Archives is a small field, and because I can’t move or commute a long way away (I don’t drive) I was limited to looking for jobs in the Central Scotland area, and there weren’t very many to apply for. And those I did apply for, I didn’t get. But… a couple of weeks ago my luck changed, and I now have a job again, or at least a contract - I start later this month. This is good. It does involve about an hour’s commute, which is less good, but I can do it all by bus, so it’ll be do-able and I’ll get to read in transit. I won’t mention my new employers on here, but it is in a nice shiny new archive and I’m looking forward to it.

My grandparents: Grandpa has been in hospital for a few months now. He broke his hip a while back and since then has been unable to stand, and because he’s now confused, he doesn’t accept that he isn’t able to, which isn’t ideal. There’s no way Granny could look after him on her own, but he doesn’t really see why he can’t just order a taxi and go home… Which is really sad. He’s always been a very forceful person and until recently, was still very sharp. And while you can feel his frustration at (apparently) being surrounded by idiots who won’t do as he says, that doesn’t make it easier for those who have to deal with him.

Granny had a lot of fainting fits on Boxing Day and also spent a few nights in hospital, but she seems to be a lot better now. Which is good. Mum is staying with her for a while, though.

I’m sure my parents have been worrying about my grandparents for much longer than I have – but it does seem as though they’ve quite suddenly lost their independence. Which I suppose is inevitable, given that they’re both well into their eighties. But still sad.

J’s problems started a little before Christmas, when he had a flare-up of his OCD – it got so bad that he was having great difficulty leaving the house, because he couldn’t quite convince himself that the gas was turned off and that the door was locked. The trouble with OCD is that it’s often an exaggeration of sensible behaviour: obviously you SHOULD check if the door is locked before you walk away from your house. But not twenty or thirty or fifty times, because that begins to make you late for work, and then you can’t go to work because you can’t stop checking.

His psychiatrist prescribed antidepressant no. 10 (clomipramine), which does seem to have cured the OCD. Unfortunately, it has various side-effects, the worst of which was that it made J really, really tired. So he’d try to go in to work, and be too exhausted to think after a couple of hours, and have to come home. And it appears to have no effect whatever on his depression, which seems to be resistant to all the antidepressants he’s tried over the years.

So his doctor has agreed that he can come off it, slowly (as you have to) and we’re trying a combination of gentle exercise, sunlight when available, and Eating More Protein and Less Breakfast Cereal. (Another side-effect is a craving for sweet foods. Because we don’t tend to buy biscuits and sweets much, J found himself eating four bowls of Weetabix a day, which we agree isn’t a balanced diet or very GI-friendly.) He is not exactly cured. However, he’s currently playing his guitar downstairs, which is a really good sign – when he’s really depressed he doesn’t have the energy or desire to do anything.

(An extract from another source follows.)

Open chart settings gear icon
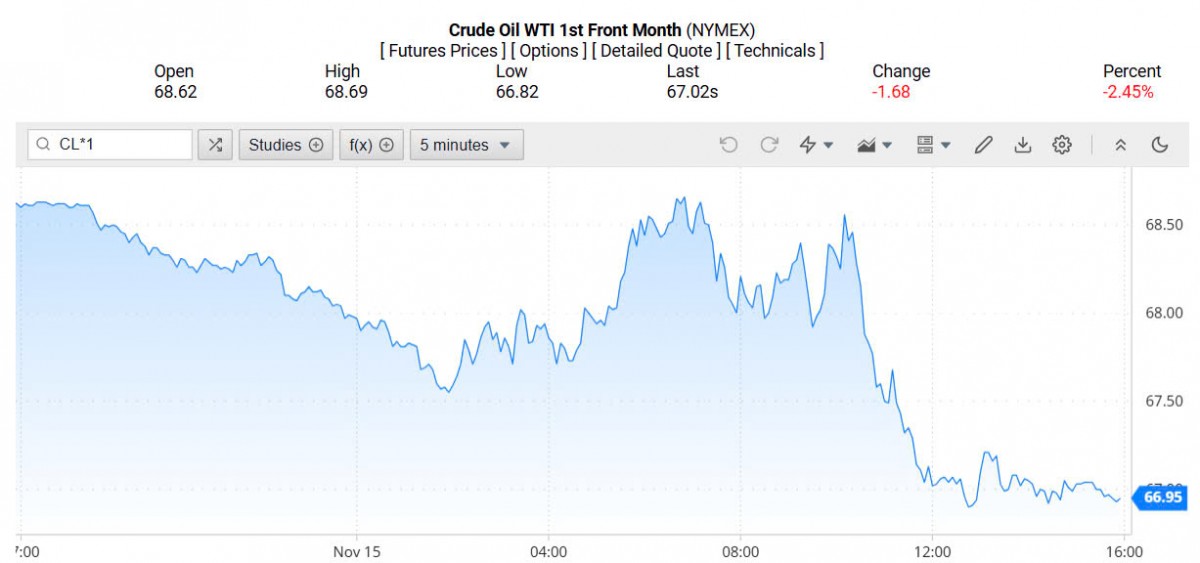This screenshot has height=563, width=1200. click(x=1062, y=145)
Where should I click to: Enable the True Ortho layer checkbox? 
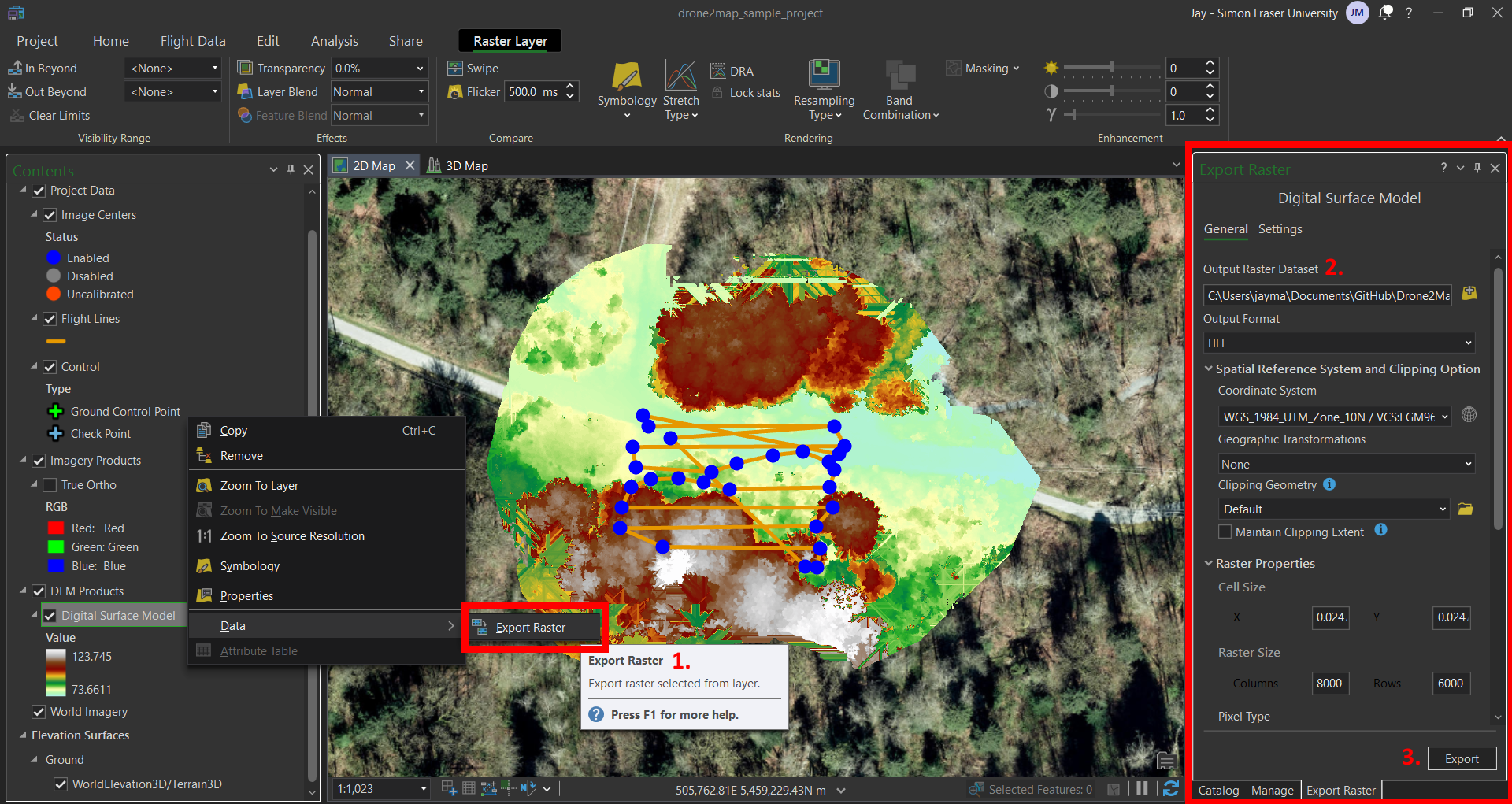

J and I have been doing a fair bit of walking recently, and he has just fixed my bike, and the weather is improving. So I have hopes that the Time of No Proper Exercise is over. I’m still thinking I won’t rejoin a gym; my old gym is nowhere near my new work, and I’m only on a six-month contract. However, I’m hoping to spend some of my first pay on some proper dumbbells. At the moment, I feel weak and flabby and I don’t like that very much. I don’t know what I weigh either, so perhaps buying a bathroom scale ought to go into the budget too? In a month and ten days, this will be my two-year blogging anniversary. Blogiversary. Thingy. Let’s see if I can write some proper, accountable posts between now and then.